Takeaways form Cosmo’s blockchain governance
Cosmos: individual governance for each blockchain in cross-chain projects
Cosmos is a blockchain network in which multiple independent blockchains can be connected to each other. Those blockchains connected to the Cosmos network are called zones. Each such zone has its own governance and within these zones validators and delegators (see below) vote on proposals. These proposals can be blockchain parameters (e.g. block size) and adaptions to Cosmos’ constitution, among other things. Similar to DFINITY (see below), Cosmos supports roll-backs.
- Validators: Validators are nodes with positive voting power that can vote for agreement on the next block.
- Delegators: Delegators are indirect validators. Analogous to a liquid democracy (or delegative democracy) delegators transfer their tokens and thus voting power to validators. Those validators then vote with their own tokens and the tokens lent to them. Delegators can withdraw their tokens from validators at any time.
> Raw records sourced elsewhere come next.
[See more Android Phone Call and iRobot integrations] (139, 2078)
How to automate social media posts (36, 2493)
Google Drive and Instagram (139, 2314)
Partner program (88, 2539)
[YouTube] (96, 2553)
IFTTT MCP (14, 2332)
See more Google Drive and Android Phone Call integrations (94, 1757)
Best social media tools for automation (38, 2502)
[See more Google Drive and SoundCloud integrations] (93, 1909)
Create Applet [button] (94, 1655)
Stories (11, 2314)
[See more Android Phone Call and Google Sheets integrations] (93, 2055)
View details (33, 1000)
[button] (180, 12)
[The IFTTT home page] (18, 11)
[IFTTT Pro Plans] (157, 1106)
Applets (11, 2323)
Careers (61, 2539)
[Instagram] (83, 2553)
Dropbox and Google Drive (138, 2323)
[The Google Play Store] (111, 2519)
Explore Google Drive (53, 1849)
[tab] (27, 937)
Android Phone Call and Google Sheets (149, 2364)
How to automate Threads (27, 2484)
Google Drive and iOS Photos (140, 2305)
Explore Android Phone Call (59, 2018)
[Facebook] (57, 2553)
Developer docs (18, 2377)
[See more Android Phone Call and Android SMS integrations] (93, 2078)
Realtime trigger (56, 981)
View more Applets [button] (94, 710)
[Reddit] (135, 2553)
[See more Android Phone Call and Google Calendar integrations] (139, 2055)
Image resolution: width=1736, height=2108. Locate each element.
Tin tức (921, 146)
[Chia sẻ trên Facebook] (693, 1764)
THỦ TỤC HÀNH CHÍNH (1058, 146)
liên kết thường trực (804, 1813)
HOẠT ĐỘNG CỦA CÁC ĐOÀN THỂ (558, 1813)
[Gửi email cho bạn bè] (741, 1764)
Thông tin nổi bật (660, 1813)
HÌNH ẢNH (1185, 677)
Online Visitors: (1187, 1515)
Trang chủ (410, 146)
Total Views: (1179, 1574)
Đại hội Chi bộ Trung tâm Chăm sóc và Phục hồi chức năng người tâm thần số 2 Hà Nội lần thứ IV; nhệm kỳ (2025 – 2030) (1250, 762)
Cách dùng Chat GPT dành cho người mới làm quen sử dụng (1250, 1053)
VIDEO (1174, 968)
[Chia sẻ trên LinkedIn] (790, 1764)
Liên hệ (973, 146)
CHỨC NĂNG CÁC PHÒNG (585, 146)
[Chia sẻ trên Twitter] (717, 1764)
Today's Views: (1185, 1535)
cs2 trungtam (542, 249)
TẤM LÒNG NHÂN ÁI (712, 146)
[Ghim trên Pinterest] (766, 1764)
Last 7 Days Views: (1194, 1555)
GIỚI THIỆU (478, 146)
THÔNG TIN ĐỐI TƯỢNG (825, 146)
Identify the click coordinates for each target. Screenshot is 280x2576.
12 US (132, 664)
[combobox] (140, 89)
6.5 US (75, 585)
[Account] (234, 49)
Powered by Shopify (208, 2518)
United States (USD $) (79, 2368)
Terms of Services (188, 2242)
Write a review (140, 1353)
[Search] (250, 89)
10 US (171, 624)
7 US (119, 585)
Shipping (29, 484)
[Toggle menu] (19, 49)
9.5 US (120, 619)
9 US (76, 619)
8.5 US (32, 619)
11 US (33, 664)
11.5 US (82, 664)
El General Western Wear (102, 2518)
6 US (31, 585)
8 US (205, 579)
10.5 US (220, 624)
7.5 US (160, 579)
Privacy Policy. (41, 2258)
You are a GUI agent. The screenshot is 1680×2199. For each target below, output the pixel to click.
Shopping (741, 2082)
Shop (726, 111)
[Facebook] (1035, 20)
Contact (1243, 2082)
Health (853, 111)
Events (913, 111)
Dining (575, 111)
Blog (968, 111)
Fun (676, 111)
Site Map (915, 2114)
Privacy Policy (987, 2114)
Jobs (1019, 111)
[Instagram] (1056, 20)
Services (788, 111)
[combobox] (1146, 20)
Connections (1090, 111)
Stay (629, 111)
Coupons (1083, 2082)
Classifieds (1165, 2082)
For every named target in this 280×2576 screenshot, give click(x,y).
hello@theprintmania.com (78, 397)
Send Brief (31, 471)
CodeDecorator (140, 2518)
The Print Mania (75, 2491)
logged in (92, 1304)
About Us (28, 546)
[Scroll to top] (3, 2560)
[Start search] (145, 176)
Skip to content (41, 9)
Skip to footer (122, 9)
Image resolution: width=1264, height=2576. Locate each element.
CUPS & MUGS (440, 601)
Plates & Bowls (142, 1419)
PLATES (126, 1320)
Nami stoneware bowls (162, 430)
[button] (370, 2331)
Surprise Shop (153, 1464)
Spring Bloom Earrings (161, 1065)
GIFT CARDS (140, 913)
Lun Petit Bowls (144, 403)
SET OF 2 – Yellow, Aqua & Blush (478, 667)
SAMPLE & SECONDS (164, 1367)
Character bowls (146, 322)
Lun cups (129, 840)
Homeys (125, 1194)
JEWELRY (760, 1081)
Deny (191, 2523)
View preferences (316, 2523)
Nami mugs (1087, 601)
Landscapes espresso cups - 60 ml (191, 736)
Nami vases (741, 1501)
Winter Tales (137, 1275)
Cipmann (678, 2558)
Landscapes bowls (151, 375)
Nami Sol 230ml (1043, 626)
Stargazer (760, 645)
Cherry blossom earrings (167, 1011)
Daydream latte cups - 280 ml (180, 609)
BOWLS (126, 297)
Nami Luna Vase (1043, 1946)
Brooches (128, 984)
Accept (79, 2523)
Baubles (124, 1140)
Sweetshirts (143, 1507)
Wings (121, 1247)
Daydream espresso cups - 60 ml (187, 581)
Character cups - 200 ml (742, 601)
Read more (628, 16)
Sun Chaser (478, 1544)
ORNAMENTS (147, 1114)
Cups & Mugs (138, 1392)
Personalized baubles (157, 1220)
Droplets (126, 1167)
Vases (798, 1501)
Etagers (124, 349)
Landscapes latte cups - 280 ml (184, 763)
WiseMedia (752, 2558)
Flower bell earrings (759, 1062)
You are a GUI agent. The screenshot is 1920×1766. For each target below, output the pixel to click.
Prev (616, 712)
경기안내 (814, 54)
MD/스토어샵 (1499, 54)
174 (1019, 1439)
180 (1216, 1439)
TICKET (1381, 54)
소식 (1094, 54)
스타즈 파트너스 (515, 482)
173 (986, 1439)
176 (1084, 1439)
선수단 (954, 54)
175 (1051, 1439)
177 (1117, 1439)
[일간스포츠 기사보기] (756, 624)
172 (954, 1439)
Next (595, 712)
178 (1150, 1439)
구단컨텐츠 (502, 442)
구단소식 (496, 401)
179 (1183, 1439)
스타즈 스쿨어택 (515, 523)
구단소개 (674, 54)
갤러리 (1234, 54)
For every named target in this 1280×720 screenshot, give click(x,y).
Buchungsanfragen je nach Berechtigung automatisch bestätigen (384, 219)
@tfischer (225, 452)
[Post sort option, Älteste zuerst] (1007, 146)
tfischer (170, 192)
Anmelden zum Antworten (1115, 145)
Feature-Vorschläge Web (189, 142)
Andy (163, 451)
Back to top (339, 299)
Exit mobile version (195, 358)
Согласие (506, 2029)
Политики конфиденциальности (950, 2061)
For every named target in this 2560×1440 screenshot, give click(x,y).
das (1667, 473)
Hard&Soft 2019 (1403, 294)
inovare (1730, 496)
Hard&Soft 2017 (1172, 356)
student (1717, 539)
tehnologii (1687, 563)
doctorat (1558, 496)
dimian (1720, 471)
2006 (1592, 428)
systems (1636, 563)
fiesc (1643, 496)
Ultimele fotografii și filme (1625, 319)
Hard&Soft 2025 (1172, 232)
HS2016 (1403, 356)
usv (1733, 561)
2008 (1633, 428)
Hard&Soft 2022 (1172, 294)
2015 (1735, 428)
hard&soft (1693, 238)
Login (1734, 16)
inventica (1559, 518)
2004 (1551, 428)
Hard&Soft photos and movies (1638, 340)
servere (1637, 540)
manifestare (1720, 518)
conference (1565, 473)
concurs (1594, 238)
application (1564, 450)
This is similar to DFINITY’s automatic voting (see below).
Takeaway: In cross-chain projects, multiple governance models can be used.
- Cross-chain governance: How will cross-chain governance be regulated?
- Coordination costs of multiple governance models in cross-chain settings: Will one governance model across multiple blockchains in a cross-chain setting make the whole system more or less efficient and would rather a unified governance model suffice?